(Stored items)
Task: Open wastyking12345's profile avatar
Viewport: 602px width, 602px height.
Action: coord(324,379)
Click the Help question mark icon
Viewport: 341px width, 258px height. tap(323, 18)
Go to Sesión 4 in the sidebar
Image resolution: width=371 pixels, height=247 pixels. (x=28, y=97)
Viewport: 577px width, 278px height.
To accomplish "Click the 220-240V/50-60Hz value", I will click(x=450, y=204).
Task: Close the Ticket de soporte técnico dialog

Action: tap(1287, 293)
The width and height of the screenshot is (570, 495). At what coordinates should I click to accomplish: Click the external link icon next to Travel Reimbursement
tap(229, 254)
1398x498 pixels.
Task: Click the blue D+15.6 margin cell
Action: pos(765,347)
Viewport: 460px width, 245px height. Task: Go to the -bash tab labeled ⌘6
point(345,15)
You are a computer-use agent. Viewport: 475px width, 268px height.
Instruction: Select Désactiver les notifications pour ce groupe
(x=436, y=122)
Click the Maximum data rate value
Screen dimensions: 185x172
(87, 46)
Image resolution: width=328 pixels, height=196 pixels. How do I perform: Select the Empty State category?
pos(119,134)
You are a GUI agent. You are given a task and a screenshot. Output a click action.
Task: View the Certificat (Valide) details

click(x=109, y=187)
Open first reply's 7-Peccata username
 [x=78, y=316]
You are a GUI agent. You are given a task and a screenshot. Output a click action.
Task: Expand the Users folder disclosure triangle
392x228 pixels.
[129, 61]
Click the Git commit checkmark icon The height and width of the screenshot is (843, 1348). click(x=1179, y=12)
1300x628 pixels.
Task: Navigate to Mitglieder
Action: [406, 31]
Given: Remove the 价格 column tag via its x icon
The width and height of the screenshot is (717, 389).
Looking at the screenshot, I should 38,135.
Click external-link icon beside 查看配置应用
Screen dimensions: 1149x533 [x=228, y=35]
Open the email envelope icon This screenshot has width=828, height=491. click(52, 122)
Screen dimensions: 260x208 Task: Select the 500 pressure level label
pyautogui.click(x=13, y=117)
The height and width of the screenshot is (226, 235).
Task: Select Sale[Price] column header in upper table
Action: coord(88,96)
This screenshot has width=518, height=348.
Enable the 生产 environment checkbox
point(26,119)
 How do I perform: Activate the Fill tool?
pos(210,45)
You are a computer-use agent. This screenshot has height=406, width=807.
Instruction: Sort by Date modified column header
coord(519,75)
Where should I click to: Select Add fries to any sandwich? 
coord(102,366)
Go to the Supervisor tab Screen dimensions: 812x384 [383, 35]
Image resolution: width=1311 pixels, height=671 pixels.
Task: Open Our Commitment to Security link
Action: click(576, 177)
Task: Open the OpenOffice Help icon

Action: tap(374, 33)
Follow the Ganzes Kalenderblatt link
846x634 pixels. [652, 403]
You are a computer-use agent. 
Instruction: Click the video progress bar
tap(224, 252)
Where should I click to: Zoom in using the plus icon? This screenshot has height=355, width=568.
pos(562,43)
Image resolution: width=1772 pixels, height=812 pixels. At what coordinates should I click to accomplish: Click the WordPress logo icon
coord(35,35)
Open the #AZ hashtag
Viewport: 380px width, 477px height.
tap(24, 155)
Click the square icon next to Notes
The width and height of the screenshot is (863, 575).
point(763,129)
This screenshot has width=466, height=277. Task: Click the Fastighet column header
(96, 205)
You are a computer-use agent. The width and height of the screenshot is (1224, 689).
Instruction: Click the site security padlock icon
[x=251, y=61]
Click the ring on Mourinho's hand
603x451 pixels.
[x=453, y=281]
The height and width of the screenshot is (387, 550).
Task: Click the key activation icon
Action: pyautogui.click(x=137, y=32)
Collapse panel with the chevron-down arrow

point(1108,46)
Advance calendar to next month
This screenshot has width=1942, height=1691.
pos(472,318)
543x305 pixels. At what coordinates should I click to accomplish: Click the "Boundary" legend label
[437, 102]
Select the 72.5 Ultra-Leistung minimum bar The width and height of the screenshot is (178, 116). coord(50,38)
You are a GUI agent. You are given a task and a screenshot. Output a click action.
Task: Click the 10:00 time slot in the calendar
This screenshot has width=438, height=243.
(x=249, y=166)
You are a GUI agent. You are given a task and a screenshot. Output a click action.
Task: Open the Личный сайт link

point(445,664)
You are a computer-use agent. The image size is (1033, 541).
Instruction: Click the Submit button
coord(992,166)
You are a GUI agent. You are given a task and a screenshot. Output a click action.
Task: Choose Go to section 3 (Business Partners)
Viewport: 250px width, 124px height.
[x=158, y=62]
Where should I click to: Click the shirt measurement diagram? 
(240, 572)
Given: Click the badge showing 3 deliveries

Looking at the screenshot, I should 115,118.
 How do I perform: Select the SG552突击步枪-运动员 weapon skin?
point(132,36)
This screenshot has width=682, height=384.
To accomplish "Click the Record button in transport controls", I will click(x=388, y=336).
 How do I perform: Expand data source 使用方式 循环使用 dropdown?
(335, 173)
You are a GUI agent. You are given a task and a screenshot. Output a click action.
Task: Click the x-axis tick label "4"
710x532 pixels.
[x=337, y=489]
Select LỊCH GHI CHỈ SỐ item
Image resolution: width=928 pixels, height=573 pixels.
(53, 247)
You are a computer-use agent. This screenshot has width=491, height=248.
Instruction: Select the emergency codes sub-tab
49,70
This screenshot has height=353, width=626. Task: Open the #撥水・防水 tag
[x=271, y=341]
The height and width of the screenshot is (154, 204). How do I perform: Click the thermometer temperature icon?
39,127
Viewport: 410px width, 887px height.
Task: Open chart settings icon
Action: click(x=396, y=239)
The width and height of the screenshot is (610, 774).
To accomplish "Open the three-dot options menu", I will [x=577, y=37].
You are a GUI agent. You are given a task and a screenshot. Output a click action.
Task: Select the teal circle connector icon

Your objective
Print every line of the records exactly. Omit nothing.

Written reply
Task: Open wastyking12345's profile avatar
Viewport: 602px width, 602px height.
Action: coord(324,379)
Click the Help question mark icon
Viewport: 341px width, 258px height. tap(323, 18)
Go to Sesión 4 in the sidebar
Image resolution: width=371 pixels, height=247 pixels. (x=28, y=97)
Viewport: 577px width, 278px height.
To accomplish "Click the 220-240V/50-60Hz value", I will click(x=450, y=204).
Task: Close the Ticket de soporte técnico dialog

Action: tap(1287, 293)
The width and height of the screenshot is (570, 495). At what coordinates should I click to accomplish: Click the external link icon next to Travel Reimbursement
tap(229, 254)
1398x498 pixels.
Task: Click the blue D+15.6 margin cell
Action: pos(765,347)
Viewport: 460px width, 245px height. Task: Go to the -bash tab labeled ⌘6
point(345,15)
You are a computer-use agent. Viewport: 475px width, 268px height.
Instruction: Select Désactiver les notifications pour ce groupe
(x=436, y=122)
Click the Maximum data rate value
Screen dimensions: 185x172
(87, 46)
Image resolution: width=328 pixels, height=196 pixels. How do I perform: Select the Empty State category?
pos(119,134)
You are a GUI agent. You are given a task and a screenshot. Output a click action.
Task: View the Certificat (Valide) details

click(x=109, y=187)
Open first reply's 7-Peccata username
 [x=78, y=316]
You are a GUI agent. You are given a task and a screenshot. Output a click action.
Task: Expand the Users folder disclosure triangle
392x228 pixels.
[129, 61]
Click the Git commit checkmark icon The height and width of the screenshot is (843, 1348). click(x=1179, y=12)
1300x628 pixels.
Task: Navigate to Mitglieder
Action: [406, 31]
Given: Remove the 价格 column tag via its x icon
The width and height of the screenshot is (717, 389).
Looking at the screenshot, I should 38,135.
Click external-link icon beside 查看配置应用
Screen dimensions: 1149x533 [x=228, y=35]
Open the email envelope icon This screenshot has width=828, height=491. click(52, 122)
Screen dimensions: 260x208 Task: Select the 500 pressure level label
pyautogui.click(x=13, y=117)
The height and width of the screenshot is (226, 235).
Task: Select Sale[Price] column header in upper table
Action: coord(88,96)
This screenshot has width=518, height=348.
Enable the 生产 environment checkbox
point(26,119)
 How do I perform: Activate the Fill tool?
pos(210,45)
You are a computer-use agent. This screenshot has height=406, width=807.
Instruction: Sort by Date modified column header
coord(519,75)
Where should I click to: Select Add fries to any sandwich? 
coord(102,366)
Go to the Supervisor tab Screen dimensions: 812x384 [383, 35]
Image resolution: width=1311 pixels, height=671 pixels.
Task: Open Our Commitment to Security link
Action: click(576, 177)
Task: Open the OpenOffice Help icon

Action: tap(374, 33)
Follow the Ganzes Kalenderblatt link
846x634 pixels. [652, 403]
You are a computer-use agent. 
Instruction: Click the video progress bar
tap(224, 252)
Where should I click to: Zoom in using the plus icon? This screenshot has height=355, width=568.
pos(562,43)
Image resolution: width=1772 pixels, height=812 pixels. At what coordinates should I click to accomplish: Click the WordPress logo icon
coord(35,35)
Open the #AZ hashtag
Viewport: 380px width, 477px height.
tap(24, 155)
Click the square icon next to Notes
The width and height of the screenshot is (863, 575).
point(763,129)
This screenshot has width=466, height=277. Task: Click the Fastighet column header
(96, 205)
You are a computer-use agent. The width and height of the screenshot is (1224, 689).
Instruction: Click the site security padlock icon
[x=251, y=61]
Click the ring on Mourinho's hand
603x451 pixels.
[x=453, y=281]
The height and width of the screenshot is (387, 550).
Task: Click the key activation icon
Action: pyautogui.click(x=137, y=32)
Collapse panel with the chevron-down arrow

point(1108,46)
Advance calendar to next month
This screenshot has width=1942, height=1691.
pos(472,318)
543x305 pixels. At what coordinates should I click to accomplish: Click the "Boundary" legend label
[437, 102]
Select the 72.5 Ultra-Leistung minimum bar The width and height of the screenshot is (178, 116). coord(50,38)
You are a GUI agent. You are given a task and a screenshot. Output a click action.
Task: Click the 10:00 time slot in the calendar
This screenshot has width=438, height=243.
(x=249, y=166)
You are a GUI agent. You are given a task and a screenshot. Output a click action.
Task: Open the Личный сайт link

point(445,664)
You are a computer-use agent. The image size is (1033, 541).
Instruction: Click the Submit button
coord(992,166)
You are a GUI agent. You are given a task and a screenshot. Output a click action.
Task: Choose Go to section 3 (Business Partners)
Viewport: 250px width, 124px height.
[x=158, y=62]
Where should I click to: Click the shirt measurement diagram? 
(240, 572)
Given: Click the badge showing 3 deliveries

Looking at the screenshot, I should 115,118.
 How do I perform: Select the SG552突击步枪-运动员 weapon skin?
point(132,36)
This screenshot has width=682, height=384.
To accomplish "Click the Record button in transport controls", I will click(x=388, y=336).
 How do I perform: Expand data source 使用方式 循环使用 dropdown?
(335, 173)
You are a GUI agent. You are given a task and a screenshot. Output a click action.
Task: Click the x-axis tick label "4"
710x532 pixels.
[x=337, y=489]
Select LỊCH GHI CHỈ SỐ item
Image resolution: width=928 pixels, height=573 pixels.
(53, 247)
You are a computer-use agent. This screenshot has width=491, height=248.
Instruction: Select the emergency codes sub-tab
49,70
This screenshot has height=353, width=626. Task: Open the #撥水・防水 tag
[x=271, y=341]
The height and width of the screenshot is (154, 204). How do I perform: Click the thermometer temperature icon?
39,127
Viewport: 410px width, 887px height.
Task: Open chart settings icon
Action: click(x=396, y=239)
The width and height of the screenshot is (610, 774).
To accomplish "Open the three-dot options menu", I will [x=577, y=37].
You are a GUI agent. You are given a task and a screenshot. Output a click action.
Task: Select the teal circle connector icon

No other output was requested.